–by Doug Root, Ph.D., Senior Scientist of Biomass & Renewable Products Technologies
Fifty years ago many of the toys and presents under the Christmas tree were made of wood, cotton, wool and other familiar materials. Stacking blocks, baseballs, small log houses, rag dolls, knitted sweaters, and stuffed animals were largely composed of materials grown or produced on the land, often referred to as biobased materials. Just a few years later, we saw a rapid change to toys and other products made from modern plastics using petroleum and minerals extracted from under the land.
Today, the growing excitement is around the second generation of biobased materials produced by modern chemistry and using agricultural and forestry products.

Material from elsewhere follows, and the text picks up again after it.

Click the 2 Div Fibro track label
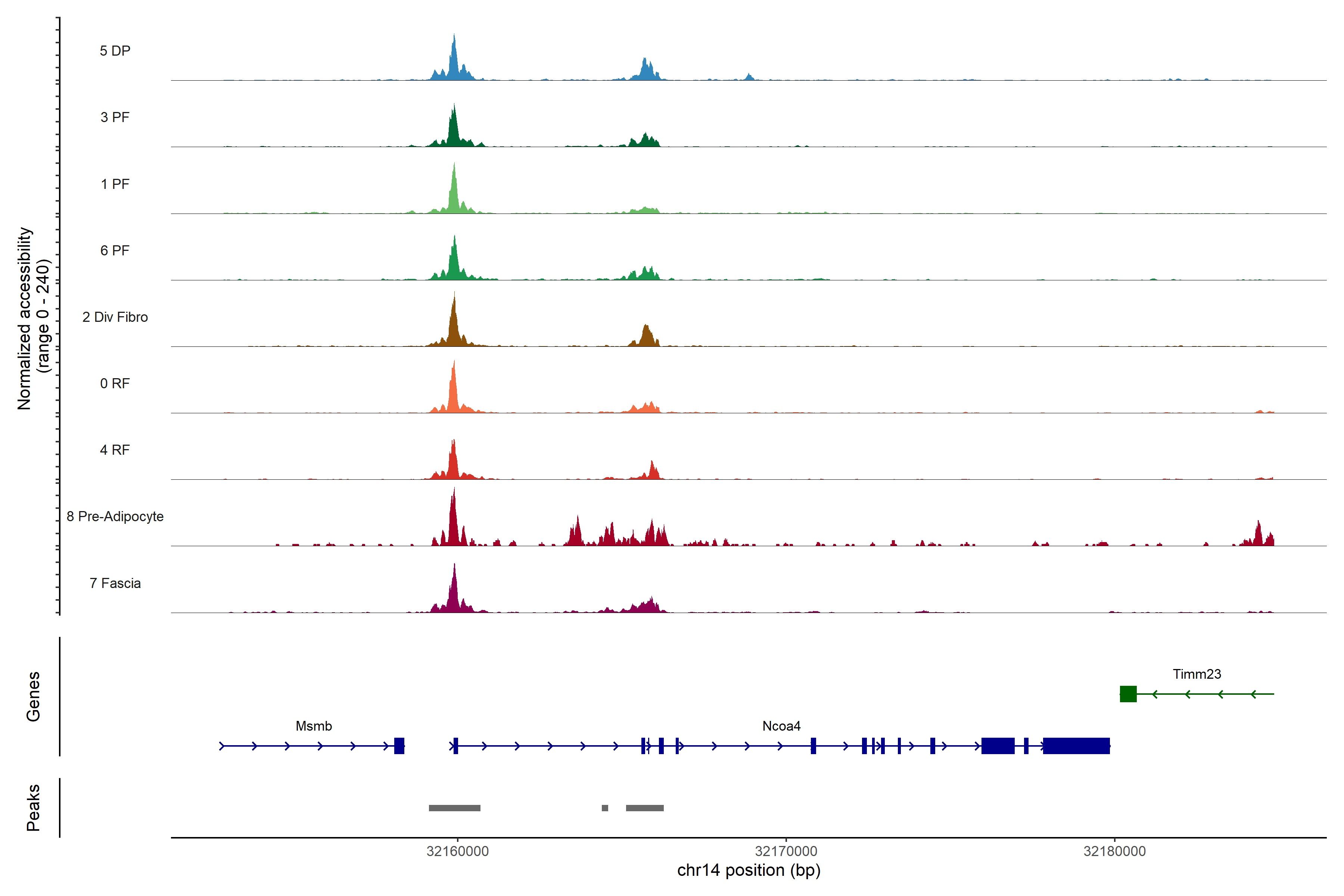 (115, 317)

The modern vision is for biobased materials that are less expensive, better performing, and more durable than the petroleum-based materials that currently dominate the marketplace. There are several successful modern biobased materials including rayon and polylactic acid. Each of these has found profitable uses in today’s marketplace, and both have significant Minnesota connections.

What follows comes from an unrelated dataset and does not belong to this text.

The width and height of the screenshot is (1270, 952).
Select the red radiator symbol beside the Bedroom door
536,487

Rayon has been around in a useful form for more than 100 years. The viscose process that is used to make rayon from wood pulp has caused significant environmental concerns, and the alternative processes have been even greater sources of concern. Most of the world’s rayon is produced in Southern and Southeastern Asia. However, wood pulp for the viscose process is now grown and processed in Cloquet, Minn., where more than 1,000 tons per day comes from the Sappi Fine Paper plant.
Polylactic acid (PLA) has more modern origins. In the 1980s and 90s, Cargill established a pilot plant in Savage, Minn., for PLA, which is created by converting corn starch into a useful polymer; the plant produced 500 metric tons of PLA per year while the applications and markets for this new material were developed. Full-scale production moved to a much larger facility in Nebraska in 2002, and additional plants are expected to come on line in Asia in the
coming years.
AURI has found many entrepreneurs creating new biobased materials in our state. Most of the concepts have solid research foundations and are facing the difficult task of bringing new materials into commercial manufacturing and consumer markets. Similar efforts to bring new materials from new “green” chemistry are underway around the world.

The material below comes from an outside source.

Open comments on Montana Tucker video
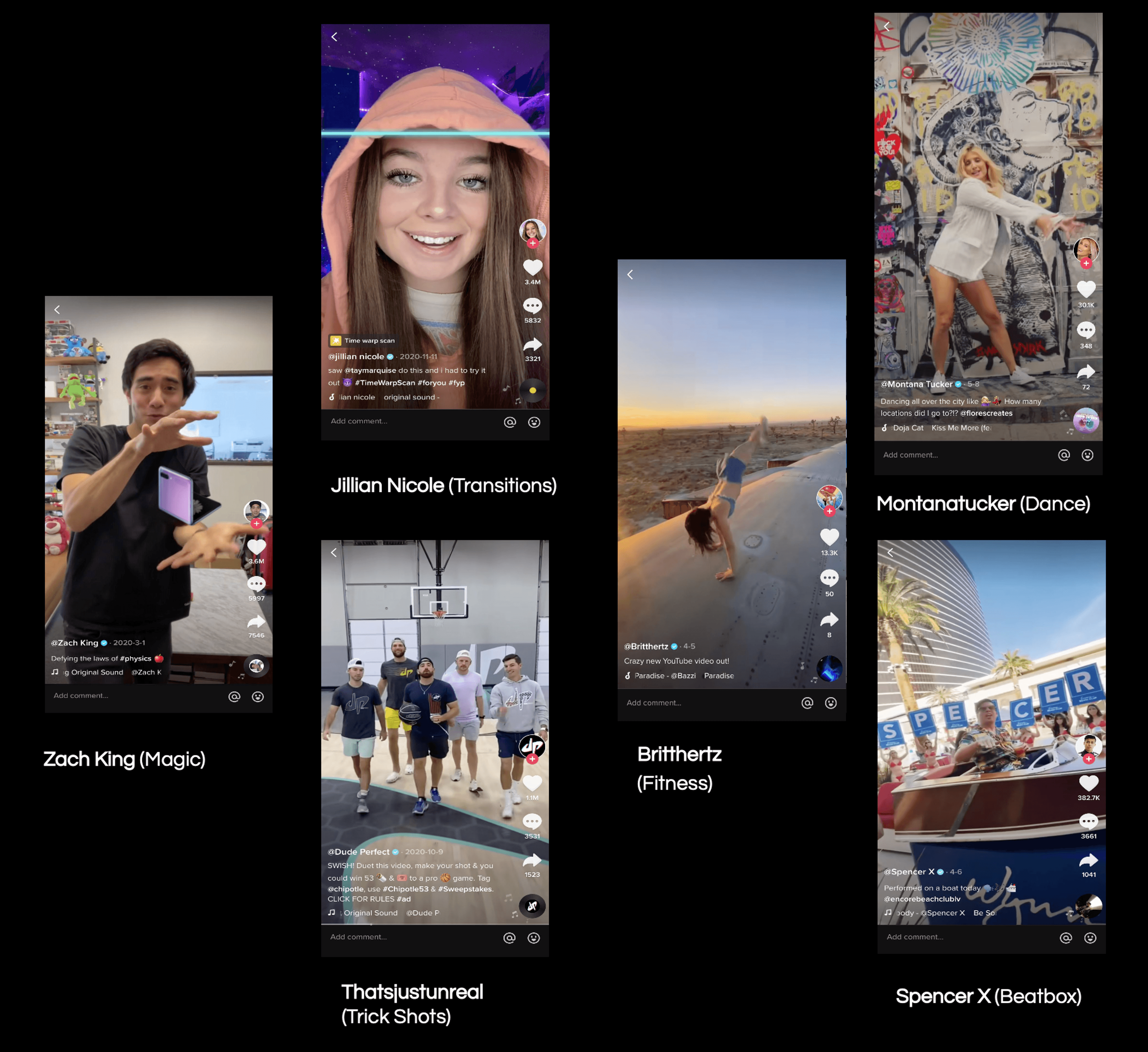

Biobased products are one of four areas of focus for AURI, where a small team meets regularly to look forward to the next generation of biobased materials and to identify opportunities to assist those entrepreneurs working to develop these materials in Minnesota.
We still use that first generation of biobased materials—wood, wool, cotton, linen, and many other products of agriculture. And the plastics and petroleum-based chemicals that we currently use will not disappear, but, gradually, we will find more opportunities to create fabrics, paints, solid goods and more from agricultural materials. AURI has the “best seat in the house” to recognize the new materials at the earliest opportunity and to assist in bringing the “greenest,” least costly and most functional materials into the products we use every day.